Задания ▸
• a. По тексту об алхимических аллегориях ответьте на вопросы:
(i) К какому веку относится манускрипт «Splendor Solis»?
(ii) Где хранится самая известная копия этого манускрипта?
(iii) С какими существами, согласно тексту, происходит все, что составляет основное событие изображенного мира?
• b. Определите, согласуются ли утверждения с текстом об алхимических аллегориях. Каждый ответ подтвердите точной цитатой.
(i) Название манускрипта переводится как «Лунный блеск».
(ii) Мир на иллюстрациях трактата описан как игрушечный.
(iii) Алхимические аллегории изображают манипуляции с веществом в виде сценок с персонажами.
• c. Обновите фрагмент текста об алхимических аллегориях, начиная со слов «Притворимся, что нам» и заканчивая словами «событие изображенного мира.» включительно. Замените в нем «львами» на «драконами».

Текст документа ▸
= = = = = = =
Существует ли в таком случае отдельный класс источников, где зашифрованное изображение некоего действа предполагало бы обязательную вписанность этого действа в контекст мироздания? Да, существует: это алхимические аллегории, изображающие манипуляции с веществом в виде сценок с участием разнообразных персонажей. Особенно интересен в этом отношении иллюминированный манускрипт XVI века «Splendor Solis» («Солнечный блеск»), самая известная копия которого хранится в библиотеке Британского музея[2].

Притворимся, что нам ничего не известно об алхимии. Тогда все, что мы сможем увидеть на иллюстрациях из старинного трактата, – это странные взаимоотношения, то любовь, то борьба, странных существ, антропоморфных и не антропоморфных, вписанных в некий игрушечный, но тоже странный и какой-то не то чтобы зловещий, но причудливо-неуютный мир. И все, что происходит с орлами, львами и человечками в колбах, составляет, по-видимому, основное событие изображенного мира.
= = = = = = =
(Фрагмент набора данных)
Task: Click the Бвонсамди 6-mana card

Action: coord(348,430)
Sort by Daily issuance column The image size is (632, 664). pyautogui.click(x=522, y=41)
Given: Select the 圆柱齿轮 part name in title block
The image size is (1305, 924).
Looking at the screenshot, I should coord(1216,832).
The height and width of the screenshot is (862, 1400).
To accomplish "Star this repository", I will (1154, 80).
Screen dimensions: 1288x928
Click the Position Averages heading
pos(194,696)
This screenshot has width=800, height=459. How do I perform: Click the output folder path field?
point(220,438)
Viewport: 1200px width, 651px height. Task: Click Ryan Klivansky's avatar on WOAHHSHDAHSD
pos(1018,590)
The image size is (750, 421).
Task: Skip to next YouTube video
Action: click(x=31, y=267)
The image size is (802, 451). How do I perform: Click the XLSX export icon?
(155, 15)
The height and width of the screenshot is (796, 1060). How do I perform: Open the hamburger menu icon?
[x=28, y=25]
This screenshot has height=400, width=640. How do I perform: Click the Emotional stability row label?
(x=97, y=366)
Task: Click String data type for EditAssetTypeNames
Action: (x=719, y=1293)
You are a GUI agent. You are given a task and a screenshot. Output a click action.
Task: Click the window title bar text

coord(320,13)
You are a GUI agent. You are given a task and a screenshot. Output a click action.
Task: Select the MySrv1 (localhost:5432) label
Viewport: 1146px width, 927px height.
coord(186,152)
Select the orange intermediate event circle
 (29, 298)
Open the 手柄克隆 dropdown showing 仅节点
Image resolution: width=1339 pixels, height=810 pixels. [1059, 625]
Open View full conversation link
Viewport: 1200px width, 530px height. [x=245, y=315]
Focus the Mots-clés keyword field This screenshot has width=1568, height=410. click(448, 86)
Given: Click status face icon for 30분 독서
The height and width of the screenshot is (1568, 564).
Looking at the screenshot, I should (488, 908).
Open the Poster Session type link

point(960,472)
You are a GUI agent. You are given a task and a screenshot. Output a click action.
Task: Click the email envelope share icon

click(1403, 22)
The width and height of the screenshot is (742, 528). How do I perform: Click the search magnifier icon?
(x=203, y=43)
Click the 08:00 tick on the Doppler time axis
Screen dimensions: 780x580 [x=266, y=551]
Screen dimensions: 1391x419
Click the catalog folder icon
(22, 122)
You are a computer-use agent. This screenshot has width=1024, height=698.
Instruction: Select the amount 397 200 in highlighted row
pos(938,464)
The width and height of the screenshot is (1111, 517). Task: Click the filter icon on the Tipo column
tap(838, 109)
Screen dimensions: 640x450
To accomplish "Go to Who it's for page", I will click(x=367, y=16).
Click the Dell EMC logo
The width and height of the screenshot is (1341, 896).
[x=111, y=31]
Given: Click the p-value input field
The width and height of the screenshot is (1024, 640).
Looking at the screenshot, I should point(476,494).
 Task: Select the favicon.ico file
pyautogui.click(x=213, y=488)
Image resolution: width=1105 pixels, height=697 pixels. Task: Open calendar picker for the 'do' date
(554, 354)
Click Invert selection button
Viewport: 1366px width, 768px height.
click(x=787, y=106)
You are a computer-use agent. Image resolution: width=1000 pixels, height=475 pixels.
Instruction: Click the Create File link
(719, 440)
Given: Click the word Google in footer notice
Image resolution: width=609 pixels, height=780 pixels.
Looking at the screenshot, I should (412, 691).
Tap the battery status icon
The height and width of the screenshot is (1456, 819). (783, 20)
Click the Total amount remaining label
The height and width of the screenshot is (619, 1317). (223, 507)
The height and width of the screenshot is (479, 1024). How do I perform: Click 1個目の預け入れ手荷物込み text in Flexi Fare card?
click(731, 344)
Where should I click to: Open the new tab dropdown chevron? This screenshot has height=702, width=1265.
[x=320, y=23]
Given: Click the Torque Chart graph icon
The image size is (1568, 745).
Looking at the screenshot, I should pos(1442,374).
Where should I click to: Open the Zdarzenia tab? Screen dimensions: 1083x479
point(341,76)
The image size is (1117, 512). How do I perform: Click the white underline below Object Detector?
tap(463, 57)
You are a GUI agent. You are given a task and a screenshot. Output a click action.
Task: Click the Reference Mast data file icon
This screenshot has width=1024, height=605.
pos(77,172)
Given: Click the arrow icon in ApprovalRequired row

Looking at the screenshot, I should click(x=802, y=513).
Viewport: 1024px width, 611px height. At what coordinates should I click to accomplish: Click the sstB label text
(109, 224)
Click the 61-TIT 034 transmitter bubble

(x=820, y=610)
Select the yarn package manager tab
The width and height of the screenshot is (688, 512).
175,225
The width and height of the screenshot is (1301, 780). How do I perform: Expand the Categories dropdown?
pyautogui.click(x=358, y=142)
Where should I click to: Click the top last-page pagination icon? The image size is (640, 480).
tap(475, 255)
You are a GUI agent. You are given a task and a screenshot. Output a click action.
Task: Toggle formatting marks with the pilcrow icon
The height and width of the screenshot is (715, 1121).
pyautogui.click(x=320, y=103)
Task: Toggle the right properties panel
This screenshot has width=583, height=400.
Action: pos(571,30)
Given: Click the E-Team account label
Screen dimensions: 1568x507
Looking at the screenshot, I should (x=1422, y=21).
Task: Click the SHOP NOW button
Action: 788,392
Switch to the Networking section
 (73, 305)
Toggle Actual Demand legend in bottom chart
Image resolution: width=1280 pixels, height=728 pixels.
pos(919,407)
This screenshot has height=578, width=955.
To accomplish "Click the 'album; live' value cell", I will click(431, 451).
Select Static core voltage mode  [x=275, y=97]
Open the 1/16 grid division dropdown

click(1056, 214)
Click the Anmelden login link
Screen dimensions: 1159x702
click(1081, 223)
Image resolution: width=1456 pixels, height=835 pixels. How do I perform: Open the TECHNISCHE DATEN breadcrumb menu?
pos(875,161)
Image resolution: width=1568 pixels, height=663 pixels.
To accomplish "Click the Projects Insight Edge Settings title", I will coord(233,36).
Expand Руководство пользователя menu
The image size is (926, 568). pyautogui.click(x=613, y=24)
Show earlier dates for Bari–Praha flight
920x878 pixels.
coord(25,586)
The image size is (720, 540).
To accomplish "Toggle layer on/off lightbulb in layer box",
= = = = = = =
Ожидаемые ответы ▸
• a.
(i) К XVI веку.
(ii) В библиотеке Британского музея.
(iii) С орлами, львами и человечками в колбах.

• b.
(i) Нет: «"Splendor Solis" ("Солнечный блеск")».
(ii) Да: «вписанных в некий игрушечный, но тоже странный».
(iii) Да: «изображающие манипуляции с веществом в виде сценок с участием разнообразных персонажей».

• c.
Притворимся, что нам ничего не известно об алхимии. Тогда все, что мы сможем увидеть на иллюстрациях из старинного трактата, – это странные взаимоотношения, то любовь, то борьба, странных существ, антропоморфных и не антропоморфных, вписанных в некий игрушечный, но тоже странный и какой-то не то чтобы зловещий, но причудливо-неуютный мир. И все, что происходит с орлами, драконами и человечками в колбах, составляет, по-видимому, основное событие изображенного мира.